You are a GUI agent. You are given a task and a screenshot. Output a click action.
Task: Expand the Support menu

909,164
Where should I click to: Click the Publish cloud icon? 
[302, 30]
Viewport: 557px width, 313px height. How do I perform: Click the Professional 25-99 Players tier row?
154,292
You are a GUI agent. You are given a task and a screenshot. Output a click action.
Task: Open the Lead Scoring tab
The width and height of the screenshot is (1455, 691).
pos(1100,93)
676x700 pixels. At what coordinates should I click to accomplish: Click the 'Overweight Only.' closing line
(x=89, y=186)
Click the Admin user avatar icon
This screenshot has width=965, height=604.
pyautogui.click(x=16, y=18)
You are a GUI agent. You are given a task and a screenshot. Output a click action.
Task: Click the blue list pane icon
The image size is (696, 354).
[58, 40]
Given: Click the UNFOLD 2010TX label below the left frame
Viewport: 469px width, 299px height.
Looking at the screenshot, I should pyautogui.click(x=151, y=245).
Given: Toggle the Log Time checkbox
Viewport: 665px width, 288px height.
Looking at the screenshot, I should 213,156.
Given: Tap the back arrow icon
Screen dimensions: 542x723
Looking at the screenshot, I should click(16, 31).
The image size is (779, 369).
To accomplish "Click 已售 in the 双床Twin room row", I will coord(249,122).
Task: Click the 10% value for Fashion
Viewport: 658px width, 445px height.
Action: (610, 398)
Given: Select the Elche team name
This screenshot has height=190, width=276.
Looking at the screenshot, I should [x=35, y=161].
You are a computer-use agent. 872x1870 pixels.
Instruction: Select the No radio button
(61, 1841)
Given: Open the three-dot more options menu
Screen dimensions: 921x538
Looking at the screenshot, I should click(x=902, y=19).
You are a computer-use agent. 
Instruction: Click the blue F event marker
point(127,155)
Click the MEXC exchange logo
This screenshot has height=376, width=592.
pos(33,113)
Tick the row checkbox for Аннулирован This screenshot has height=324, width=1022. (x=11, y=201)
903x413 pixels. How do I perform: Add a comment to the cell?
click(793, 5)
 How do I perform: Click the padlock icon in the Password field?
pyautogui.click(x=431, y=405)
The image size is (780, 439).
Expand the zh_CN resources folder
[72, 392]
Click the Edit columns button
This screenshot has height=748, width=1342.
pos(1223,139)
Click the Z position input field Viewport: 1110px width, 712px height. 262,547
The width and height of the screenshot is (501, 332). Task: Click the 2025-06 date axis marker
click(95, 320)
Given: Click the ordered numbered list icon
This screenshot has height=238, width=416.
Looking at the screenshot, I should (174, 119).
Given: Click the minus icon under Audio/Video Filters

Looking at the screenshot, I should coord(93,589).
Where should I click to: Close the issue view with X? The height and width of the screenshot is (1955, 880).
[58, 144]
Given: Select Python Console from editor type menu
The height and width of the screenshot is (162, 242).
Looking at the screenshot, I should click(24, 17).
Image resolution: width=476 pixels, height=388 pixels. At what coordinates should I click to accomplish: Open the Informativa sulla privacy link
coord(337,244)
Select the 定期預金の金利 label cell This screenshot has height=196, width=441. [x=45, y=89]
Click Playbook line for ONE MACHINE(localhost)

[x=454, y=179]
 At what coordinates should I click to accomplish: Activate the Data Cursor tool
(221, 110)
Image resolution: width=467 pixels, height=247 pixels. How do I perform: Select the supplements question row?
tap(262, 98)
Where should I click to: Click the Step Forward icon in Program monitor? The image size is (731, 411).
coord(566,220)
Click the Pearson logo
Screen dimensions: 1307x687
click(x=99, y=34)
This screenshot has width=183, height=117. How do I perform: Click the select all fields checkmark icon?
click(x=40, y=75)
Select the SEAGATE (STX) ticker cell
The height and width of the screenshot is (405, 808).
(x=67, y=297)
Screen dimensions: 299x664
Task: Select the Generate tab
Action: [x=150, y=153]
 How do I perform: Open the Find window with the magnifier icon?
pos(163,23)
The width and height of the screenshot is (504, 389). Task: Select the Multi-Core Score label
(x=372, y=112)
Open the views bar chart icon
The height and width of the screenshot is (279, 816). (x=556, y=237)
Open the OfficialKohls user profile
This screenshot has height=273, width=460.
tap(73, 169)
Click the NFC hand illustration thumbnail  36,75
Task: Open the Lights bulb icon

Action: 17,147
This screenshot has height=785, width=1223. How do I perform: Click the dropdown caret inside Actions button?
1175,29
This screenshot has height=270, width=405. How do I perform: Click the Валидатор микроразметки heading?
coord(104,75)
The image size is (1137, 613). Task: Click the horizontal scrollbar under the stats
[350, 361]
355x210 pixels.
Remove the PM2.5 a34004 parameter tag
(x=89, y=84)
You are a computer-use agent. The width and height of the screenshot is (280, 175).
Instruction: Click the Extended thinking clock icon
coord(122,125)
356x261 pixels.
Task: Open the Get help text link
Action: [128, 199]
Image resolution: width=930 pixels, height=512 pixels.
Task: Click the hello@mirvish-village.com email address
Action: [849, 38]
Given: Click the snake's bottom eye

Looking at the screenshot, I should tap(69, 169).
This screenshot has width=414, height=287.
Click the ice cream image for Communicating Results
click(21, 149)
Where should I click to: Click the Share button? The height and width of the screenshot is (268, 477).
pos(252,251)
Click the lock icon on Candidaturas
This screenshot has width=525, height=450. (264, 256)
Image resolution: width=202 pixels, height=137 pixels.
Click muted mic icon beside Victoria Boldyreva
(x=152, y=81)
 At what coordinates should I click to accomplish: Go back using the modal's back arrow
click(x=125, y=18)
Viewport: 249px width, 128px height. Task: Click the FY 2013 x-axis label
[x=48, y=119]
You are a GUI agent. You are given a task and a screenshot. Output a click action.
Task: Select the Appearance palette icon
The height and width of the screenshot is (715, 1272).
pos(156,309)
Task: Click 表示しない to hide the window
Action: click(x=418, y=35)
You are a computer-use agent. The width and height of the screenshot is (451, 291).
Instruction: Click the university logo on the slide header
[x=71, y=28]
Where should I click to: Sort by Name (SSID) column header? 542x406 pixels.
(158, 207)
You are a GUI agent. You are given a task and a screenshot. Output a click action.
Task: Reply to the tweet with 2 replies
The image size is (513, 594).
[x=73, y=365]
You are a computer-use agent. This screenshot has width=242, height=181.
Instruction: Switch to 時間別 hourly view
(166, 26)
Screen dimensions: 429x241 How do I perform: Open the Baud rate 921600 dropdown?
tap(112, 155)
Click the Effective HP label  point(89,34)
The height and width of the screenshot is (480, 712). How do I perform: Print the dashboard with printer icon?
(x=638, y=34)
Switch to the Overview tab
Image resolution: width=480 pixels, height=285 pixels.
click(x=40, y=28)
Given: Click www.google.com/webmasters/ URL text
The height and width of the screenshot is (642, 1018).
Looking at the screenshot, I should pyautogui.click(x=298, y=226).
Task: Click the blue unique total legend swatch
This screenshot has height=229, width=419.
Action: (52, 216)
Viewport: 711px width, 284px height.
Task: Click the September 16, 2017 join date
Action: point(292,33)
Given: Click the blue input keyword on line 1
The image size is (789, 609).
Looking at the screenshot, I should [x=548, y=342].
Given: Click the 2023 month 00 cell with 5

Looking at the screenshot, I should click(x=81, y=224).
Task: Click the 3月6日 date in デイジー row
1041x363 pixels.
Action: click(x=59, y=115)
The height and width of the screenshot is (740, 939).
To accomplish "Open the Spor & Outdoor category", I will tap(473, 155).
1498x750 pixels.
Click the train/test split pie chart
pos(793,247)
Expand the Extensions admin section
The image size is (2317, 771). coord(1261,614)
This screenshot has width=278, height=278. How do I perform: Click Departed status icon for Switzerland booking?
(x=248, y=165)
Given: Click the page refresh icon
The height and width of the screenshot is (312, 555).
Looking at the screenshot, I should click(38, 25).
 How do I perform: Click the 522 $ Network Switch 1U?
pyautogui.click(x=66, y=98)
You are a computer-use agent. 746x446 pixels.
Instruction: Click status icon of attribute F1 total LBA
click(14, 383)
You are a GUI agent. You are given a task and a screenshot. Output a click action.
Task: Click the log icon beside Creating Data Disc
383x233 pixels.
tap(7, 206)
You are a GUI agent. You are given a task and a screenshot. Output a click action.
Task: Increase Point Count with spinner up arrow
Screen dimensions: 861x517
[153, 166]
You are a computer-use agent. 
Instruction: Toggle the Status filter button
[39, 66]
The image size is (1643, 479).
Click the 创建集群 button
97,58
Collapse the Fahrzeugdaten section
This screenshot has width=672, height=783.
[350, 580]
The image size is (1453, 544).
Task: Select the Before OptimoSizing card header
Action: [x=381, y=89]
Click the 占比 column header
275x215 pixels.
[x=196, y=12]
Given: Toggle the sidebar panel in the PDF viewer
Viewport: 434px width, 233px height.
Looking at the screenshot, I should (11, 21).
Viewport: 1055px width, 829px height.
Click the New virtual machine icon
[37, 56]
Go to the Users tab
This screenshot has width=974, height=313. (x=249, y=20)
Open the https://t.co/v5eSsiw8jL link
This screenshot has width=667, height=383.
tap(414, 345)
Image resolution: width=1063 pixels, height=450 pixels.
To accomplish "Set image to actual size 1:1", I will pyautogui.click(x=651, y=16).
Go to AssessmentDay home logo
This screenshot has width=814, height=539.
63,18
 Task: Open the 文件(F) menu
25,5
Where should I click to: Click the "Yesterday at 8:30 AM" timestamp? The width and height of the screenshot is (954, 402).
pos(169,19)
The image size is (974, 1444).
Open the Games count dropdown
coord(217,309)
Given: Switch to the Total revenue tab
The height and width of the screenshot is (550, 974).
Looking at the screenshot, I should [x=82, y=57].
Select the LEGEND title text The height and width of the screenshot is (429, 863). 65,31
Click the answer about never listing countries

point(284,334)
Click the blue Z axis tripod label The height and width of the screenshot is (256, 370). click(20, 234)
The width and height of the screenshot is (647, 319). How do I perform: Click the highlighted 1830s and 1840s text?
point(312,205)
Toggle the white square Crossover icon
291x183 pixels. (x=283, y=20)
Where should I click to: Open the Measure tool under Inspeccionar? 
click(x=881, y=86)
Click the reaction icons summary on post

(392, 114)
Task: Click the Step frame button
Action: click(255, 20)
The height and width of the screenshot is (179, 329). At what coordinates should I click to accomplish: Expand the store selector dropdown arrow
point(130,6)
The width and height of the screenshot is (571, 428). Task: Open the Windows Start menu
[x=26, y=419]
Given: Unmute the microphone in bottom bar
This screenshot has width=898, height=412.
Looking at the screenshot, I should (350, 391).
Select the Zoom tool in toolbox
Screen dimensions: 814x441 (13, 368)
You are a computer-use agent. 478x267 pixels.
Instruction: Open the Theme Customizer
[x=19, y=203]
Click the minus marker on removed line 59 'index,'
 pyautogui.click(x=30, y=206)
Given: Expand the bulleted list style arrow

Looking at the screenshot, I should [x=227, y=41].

•••••

Set down, exactly and without anything extra, every line from the one that contains "The width and height of the screenshot is (647, 319)." through the final line of the material.

◆ Expected answer
The width and height of the screenshot is (647, 319). How do I perform: Click the highlighted 1830s and 1840s text?
point(312,205)
Toggle the white square Crossover icon
291x183 pixels. (x=283, y=20)
Where should I click to: Open the Measure tool under Inspeccionar? 
click(x=881, y=86)
Click the reaction icons summary on post

(392, 114)
Task: Click the Step frame button
Action: click(255, 20)
The height and width of the screenshot is (179, 329). At what coordinates should I click to accomplish: Expand the store selector dropdown arrow
point(130,6)
The width and height of the screenshot is (571, 428). Task: Open the Windows Start menu
[x=26, y=419]
Given: Unmute the microphone in bottom bar
This screenshot has width=898, height=412.
Looking at the screenshot, I should (350, 391).
Select the Zoom tool in toolbox
Screen dimensions: 814x441 (13, 368)
You are a computer-use agent. 478x267 pixels.
Instruction: Open the Theme Customizer
[x=19, y=203]
Click the minus marker on removed line 59 'index,'
 pyautogui.click(x=30, y=206)
Given: Expand the bulleted list style arrow

Looking at the screenshot, I should [x=227, y=41].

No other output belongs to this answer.